§ **Data shown**:
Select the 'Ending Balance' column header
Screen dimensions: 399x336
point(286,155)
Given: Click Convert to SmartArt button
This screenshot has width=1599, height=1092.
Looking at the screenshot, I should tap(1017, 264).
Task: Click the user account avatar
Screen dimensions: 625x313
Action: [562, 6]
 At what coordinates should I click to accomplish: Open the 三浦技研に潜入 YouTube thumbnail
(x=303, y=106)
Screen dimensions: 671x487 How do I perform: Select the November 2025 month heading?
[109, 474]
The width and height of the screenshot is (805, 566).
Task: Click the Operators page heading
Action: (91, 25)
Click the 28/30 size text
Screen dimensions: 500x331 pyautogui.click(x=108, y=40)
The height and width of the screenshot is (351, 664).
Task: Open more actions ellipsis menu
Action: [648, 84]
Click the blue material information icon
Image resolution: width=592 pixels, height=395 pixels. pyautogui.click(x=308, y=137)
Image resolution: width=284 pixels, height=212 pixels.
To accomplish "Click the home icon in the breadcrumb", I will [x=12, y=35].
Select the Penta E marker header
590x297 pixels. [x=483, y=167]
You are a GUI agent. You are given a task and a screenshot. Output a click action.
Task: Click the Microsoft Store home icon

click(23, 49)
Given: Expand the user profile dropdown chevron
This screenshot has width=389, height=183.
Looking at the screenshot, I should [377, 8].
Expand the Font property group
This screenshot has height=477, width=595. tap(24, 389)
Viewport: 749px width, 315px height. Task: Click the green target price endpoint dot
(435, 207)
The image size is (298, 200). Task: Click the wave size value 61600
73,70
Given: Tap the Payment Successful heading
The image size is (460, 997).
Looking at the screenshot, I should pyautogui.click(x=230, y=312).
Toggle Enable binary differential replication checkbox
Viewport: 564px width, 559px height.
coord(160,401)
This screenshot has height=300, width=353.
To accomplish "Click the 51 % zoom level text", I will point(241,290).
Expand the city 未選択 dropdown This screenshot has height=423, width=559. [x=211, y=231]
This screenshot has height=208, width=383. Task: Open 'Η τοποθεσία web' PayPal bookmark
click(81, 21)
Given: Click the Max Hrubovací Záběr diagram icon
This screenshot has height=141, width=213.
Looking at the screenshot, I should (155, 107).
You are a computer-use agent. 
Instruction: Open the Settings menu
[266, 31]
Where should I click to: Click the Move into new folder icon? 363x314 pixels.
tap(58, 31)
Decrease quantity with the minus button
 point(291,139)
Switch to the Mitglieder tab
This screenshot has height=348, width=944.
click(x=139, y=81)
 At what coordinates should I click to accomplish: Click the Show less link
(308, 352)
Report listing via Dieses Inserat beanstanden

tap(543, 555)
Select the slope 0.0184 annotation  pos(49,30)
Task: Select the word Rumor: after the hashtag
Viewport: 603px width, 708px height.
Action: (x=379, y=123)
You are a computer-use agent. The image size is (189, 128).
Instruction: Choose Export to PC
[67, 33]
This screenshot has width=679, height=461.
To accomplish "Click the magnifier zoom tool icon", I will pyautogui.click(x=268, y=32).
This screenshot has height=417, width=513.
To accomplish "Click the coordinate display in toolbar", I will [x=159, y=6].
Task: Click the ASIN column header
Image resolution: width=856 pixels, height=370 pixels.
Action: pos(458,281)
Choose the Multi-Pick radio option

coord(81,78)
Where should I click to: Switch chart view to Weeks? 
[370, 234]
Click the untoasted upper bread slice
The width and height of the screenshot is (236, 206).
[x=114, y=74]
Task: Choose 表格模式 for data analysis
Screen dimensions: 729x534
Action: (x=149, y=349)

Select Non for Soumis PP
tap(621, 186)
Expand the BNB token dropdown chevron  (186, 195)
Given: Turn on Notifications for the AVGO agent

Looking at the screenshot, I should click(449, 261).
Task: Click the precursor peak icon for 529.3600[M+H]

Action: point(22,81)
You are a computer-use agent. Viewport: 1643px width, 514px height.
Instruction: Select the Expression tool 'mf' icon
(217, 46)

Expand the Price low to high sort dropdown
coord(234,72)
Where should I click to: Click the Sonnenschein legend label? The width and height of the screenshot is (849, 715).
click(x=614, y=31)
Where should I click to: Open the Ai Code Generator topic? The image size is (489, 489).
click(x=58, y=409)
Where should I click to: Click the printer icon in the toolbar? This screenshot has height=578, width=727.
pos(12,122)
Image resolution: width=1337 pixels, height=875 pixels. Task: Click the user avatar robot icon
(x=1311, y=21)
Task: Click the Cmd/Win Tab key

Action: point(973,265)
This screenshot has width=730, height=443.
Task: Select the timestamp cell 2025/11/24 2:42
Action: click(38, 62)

§ **Task instructions**:
The word "computer" may occur in lines of the records. Report how many such lines there are, giving only the number.

§ **Response to the exercise**:
3